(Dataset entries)
= Beginning of Section =

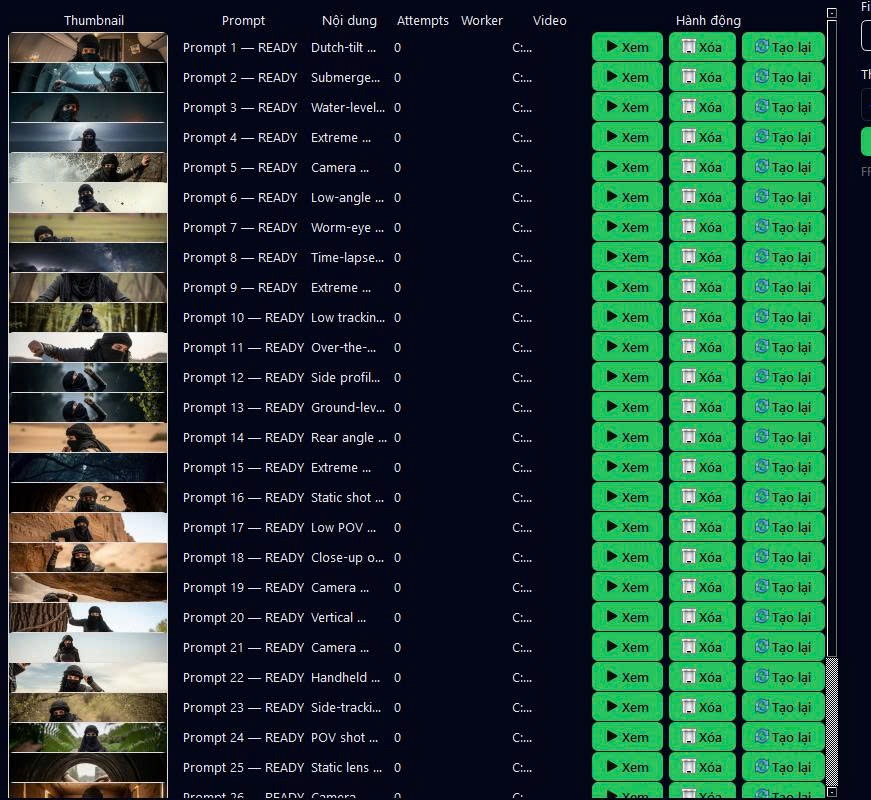Open the Prompt 2 underwater thumbnail
This screenshot has width=871, height=800.
pos(88,77)
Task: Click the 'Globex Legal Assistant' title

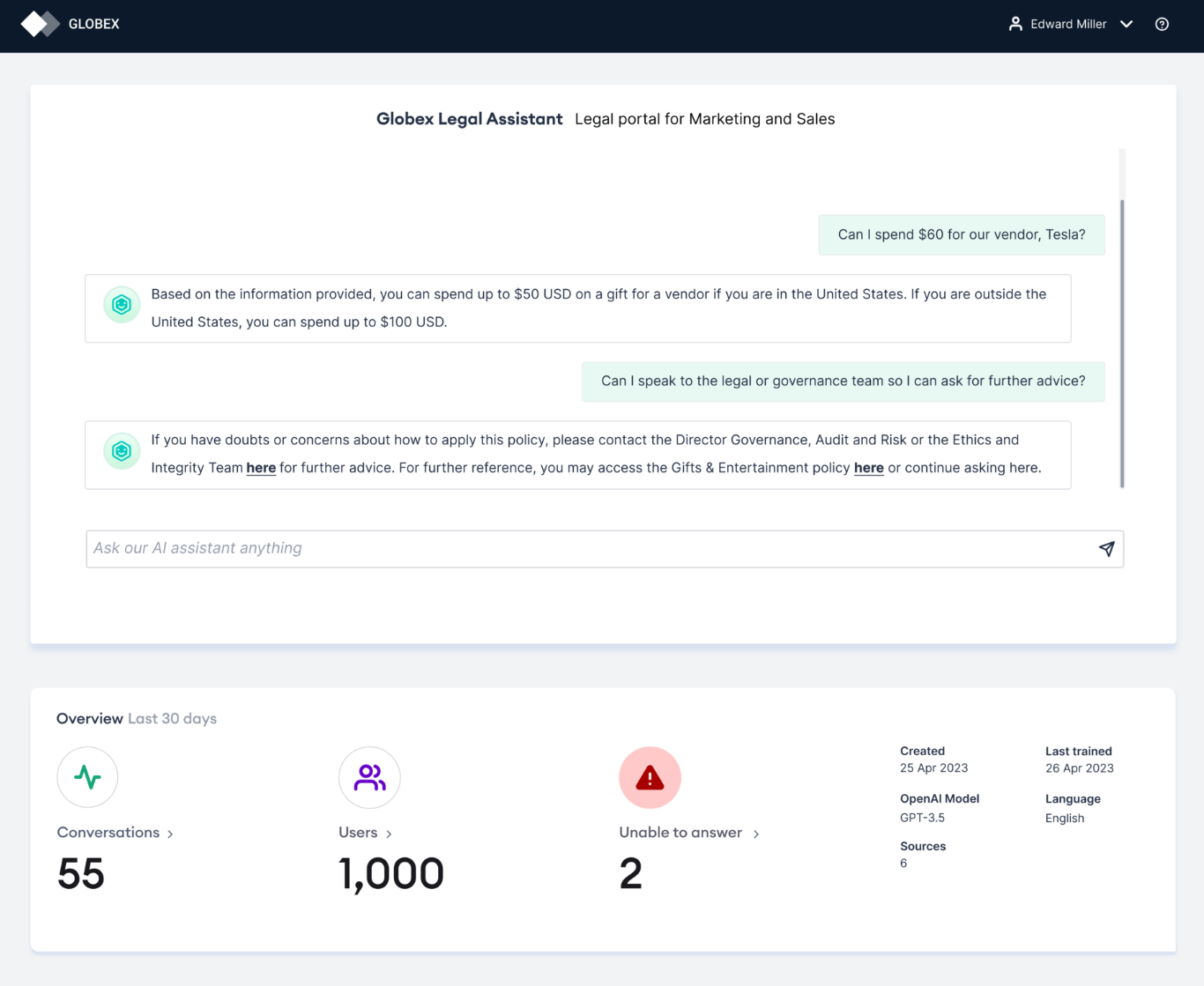Action: click(x=469, y=119)
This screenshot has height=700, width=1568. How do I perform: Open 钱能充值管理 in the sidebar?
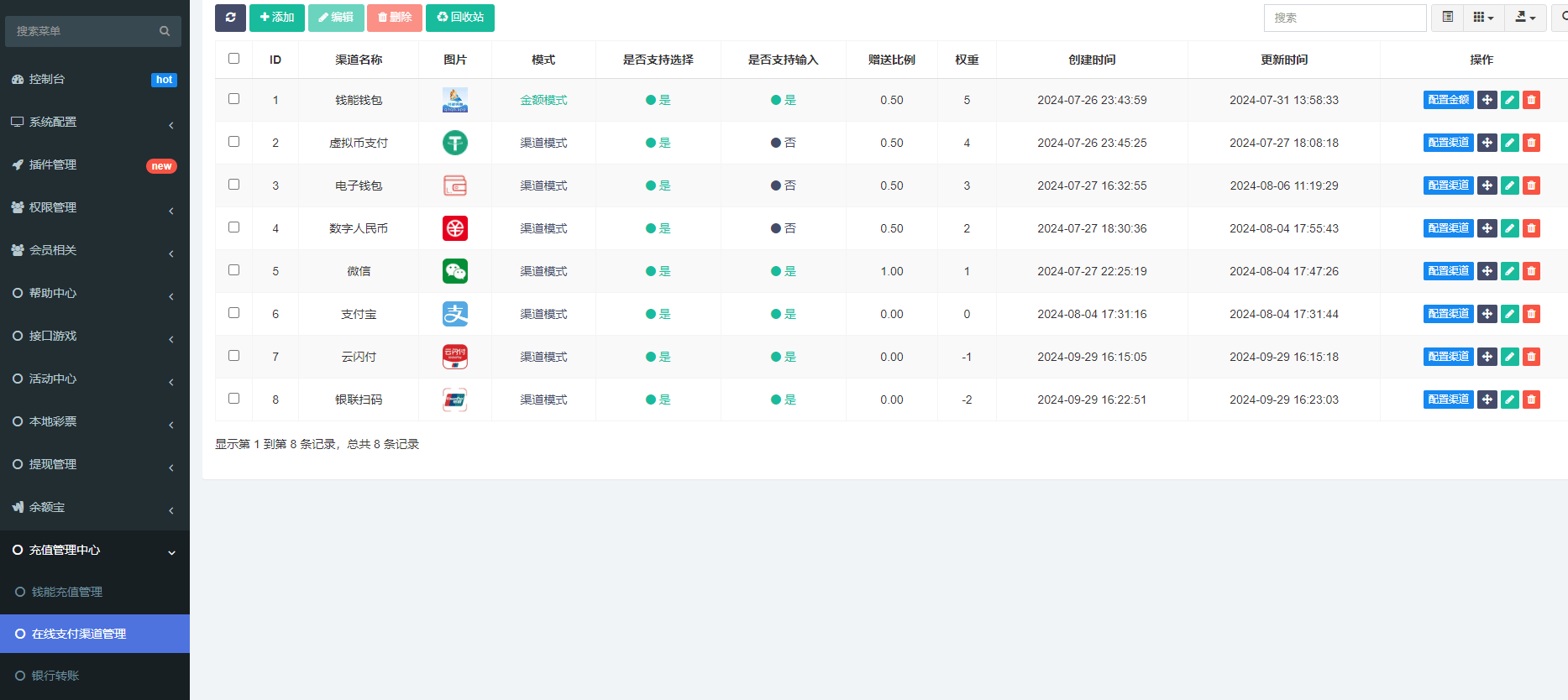pyautogui.click(x=67, y=592)
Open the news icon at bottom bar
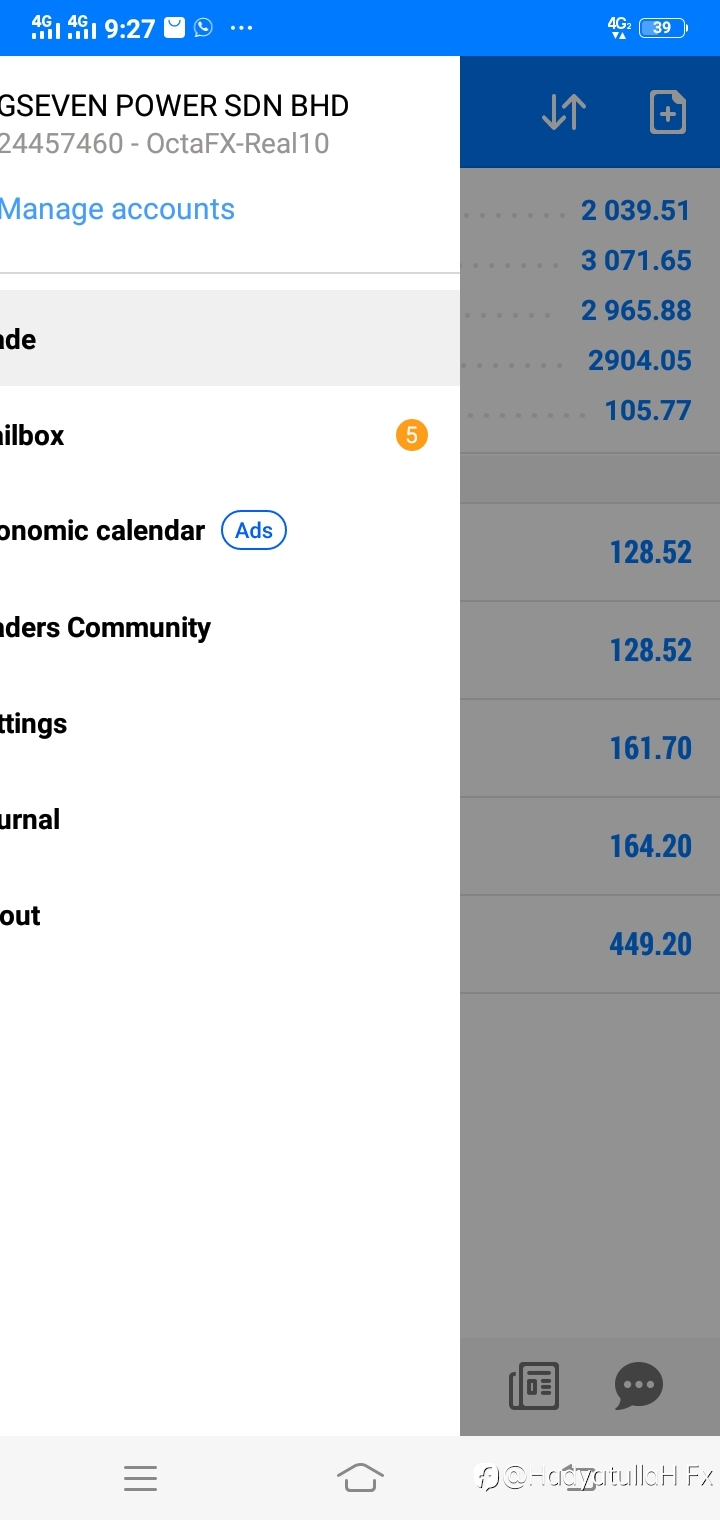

= End of Section =

[YOUR INSTRUCTIONS]
In the records above, find the line containing "This screenshot has height=700, width=1568.", then please restate it and each line after it word for word, pictures excluded.

[ANSWER TO THIS TASK]
This screenshot has height=700, width=1568. How do I perform: Open 钱能充值管理 in the sidebar?
pyautogui.click(x=67, y=592)
Open the news icon at bottom bar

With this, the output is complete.